A police shooting on Presidio Avenue in southern Dallas is under investigation after officers responding to reports of a disturbance and gunfire confronted a man they said was carrying two firearms in the street. Authorities say the man was wounded after refusing repeated commands to drop the weapons. No officers were injured, and the man was taken to a hospital with injuries police described as non-life-threatening. The case has since moved into the formal review process that follows every officer-involved shooting in Dallas.
What police say happened on Presidio Avenue

According to an official Dallas Police Department update, officers were sent to the 1200 block of Presidio Avenue after a 911 call reported a disturbance and an active shooter. Police later said preliminary information indicated the confrontation began in the backyard of a residence listed for rent, where a disturbance unfolded before a firearm was discharged. By the time officers arrived, police said the suspect had moved into the street and was holding two guns. The department said officers gave repeated verbal commands for him to drop the weapons, but he did not comply. Officers then opened fire, striking him. Police said officers immediately began rendering aid until Dallas Fire-Rescue arrived and transported him to a hospital. Early local reporting described the scene as a large neighborhood investigation in the Cedar Crest area, with police saying the man was armed and that no officers were hurt. That reporting also said investigators recovered two pistols at the scene.
What became clearer after the initial reports
The first public accounts established the basic outline of the encounter, but fuller details emerged in the days that followed. In a later department update, police identified the wounded man as 31-year-old Oscar Saldana and said he was expected to face an aggravated assault with a firearm charge once released from the hospital, with additional charges pending. The same update said multiple firearms were recovered during the investigation and that the department had released body-worn camera and surveillance footage
Additional reporting added more detail from the edited footage and department briefing, including that officers could be heard ordering Saldana to drop the guns for about a minute before shots were fired.

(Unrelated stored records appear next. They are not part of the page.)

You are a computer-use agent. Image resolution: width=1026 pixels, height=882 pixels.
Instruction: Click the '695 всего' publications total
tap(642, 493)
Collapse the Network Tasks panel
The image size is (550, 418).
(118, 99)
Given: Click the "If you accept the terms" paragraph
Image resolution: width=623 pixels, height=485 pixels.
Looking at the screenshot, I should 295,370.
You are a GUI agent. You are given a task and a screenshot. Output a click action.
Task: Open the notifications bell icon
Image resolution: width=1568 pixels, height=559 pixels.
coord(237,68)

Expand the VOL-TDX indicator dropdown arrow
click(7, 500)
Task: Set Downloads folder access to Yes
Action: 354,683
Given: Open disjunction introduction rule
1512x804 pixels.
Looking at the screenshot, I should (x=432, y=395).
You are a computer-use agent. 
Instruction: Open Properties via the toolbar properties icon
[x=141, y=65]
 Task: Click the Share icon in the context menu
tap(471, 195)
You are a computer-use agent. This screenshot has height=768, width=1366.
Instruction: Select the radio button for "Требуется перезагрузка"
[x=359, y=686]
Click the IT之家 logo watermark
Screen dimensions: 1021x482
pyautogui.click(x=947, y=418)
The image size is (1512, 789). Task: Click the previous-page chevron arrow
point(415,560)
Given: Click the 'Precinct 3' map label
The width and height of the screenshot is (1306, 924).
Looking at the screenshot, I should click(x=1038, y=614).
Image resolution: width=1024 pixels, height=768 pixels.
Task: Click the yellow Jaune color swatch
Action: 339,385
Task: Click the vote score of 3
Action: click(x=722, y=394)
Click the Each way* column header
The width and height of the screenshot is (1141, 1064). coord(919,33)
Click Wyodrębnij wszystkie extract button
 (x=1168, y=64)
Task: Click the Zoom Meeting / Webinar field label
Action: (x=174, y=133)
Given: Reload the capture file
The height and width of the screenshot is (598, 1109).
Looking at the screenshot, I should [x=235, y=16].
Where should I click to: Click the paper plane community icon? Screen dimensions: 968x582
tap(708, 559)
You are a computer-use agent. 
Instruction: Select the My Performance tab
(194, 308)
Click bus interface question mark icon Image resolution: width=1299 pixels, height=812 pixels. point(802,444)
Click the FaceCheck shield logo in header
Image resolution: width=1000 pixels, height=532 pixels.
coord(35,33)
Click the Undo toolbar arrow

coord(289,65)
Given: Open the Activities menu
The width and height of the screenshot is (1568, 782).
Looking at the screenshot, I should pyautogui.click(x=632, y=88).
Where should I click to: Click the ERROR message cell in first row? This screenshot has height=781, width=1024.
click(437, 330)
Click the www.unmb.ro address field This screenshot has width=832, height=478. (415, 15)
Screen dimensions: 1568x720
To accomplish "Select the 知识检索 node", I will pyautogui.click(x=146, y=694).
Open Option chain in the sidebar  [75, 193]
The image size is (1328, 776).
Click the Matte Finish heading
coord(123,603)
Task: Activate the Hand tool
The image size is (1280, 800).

The same reporting said four officers were placed on leave, which is standard procedure during the investigation.
Why this case is drawing attention

Officer-involved shootings often become clouded by assumptions in their earliest hours. In this case, the public record supports several key facts: police were responding to a disturbance and reports of gunfire, officers said the man was armed when they encountered him, he was shot after not complying with commands, he survived, and multiple agencies are now reviewing what happened. What the public record does not firmly support is just as important. The available reporting does not establish that staffing shortages shaped the response or that the incident should be read as proof of a broader tactical shift in Dallas policing.
How the investigation moves forward

The Dallas Police Department said the case is being handled by its Special Investigations Unit, which reviews all officer-involved shootings. The department also said the Dallas County District Attorney’s Office will conduct an independent investigation, while the Office of Community Police Oversight has been briefed on the incident. Police later named the suspect, confirmed that body camera and surveillance footage existed, and released video while the investigation was still active. That means the Presidio Avenue shooting is likely to be judged not only by the split-second moment when officers fired, but by how clearly Dallas explains everything that led up to it and everything that follows.